I have a lot of transgender friends, as well as friends in the larger LBATQ community, who are somewhere between disappointing and enraged that our issues don’t have a higher profile on campaign stages.
Well, I’d encourage everyone who thinks that way to look back to what now feels like ancient history—the fall of 2016. The only time the issue of transgender rights came up was when the Republican candidate was asked if he had any concerns about letting Caitlyn Jenner use the bathroom of her choice at Trump Tower.
Trump’s answer was that Jenner could use the bathroom of her choice. Jenner endorsed him, and has regretted it ever since, offering multiple apologies and regrets.

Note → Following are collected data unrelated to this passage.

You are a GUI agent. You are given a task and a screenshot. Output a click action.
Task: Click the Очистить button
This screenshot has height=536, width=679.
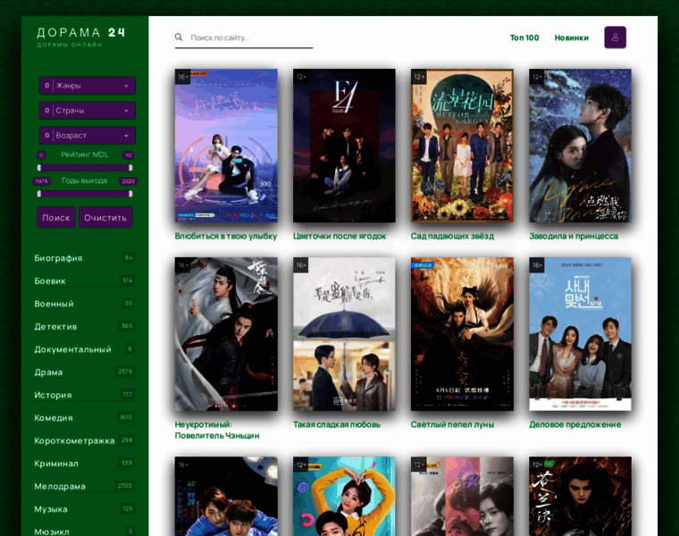(x=105, y=217)
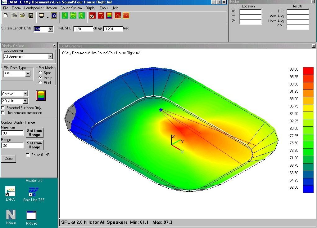Enable Selected Surfaces Only checkbox

3,108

In the almost three years the current administration’s been in office, life for transgender people in America has become dramatically worse. The same in true in many other parts of the world.
Hate crimes against trans people jumped 37 percent in one year, according to the British government. The murder of trans women in the United States is on a record pace.
What has the federal government done to help? Nothing. The president’s ban on transgender individuals serving in the military was only the first of what’s become a series of attacks on our right to exist. Nineteen other countries still allow openly trans people to serve, including Canada, Australia and several nations in Europe.
Through executive orders, court action and other means, the administration is attempting to allow discrimination against trans people in health care, in housing, and in the workplace. The National Center for Trans Equality Action Fund has identified over 30 discriminatory practices the administration has imposed or tried to impose since January of 2017.
It’s beginning to feel more like 1949 than 2019 to a lot of us.
It’s heartening to see the Democratic front-runners all taking on the issue of our rights and our survival. The stakes truly have never been higher. This is why I find it doubly sad that 17 percent of all adults who identify as LGBTQ are not registered to vote. Some trans people, no doubt, are dealing with the miles of red tape that go with a legal name and gender change. But this is an obstacle everyone should at least try to overcome.
A change in control of the White House and Senate will likely lead to the passage of the Equality Act, which would guarantee Civil Rights protections for LGBATQ Americans and render any Supreme Court decision against us as moot.
So please do all you can to vote. Our lives may literally depend on it.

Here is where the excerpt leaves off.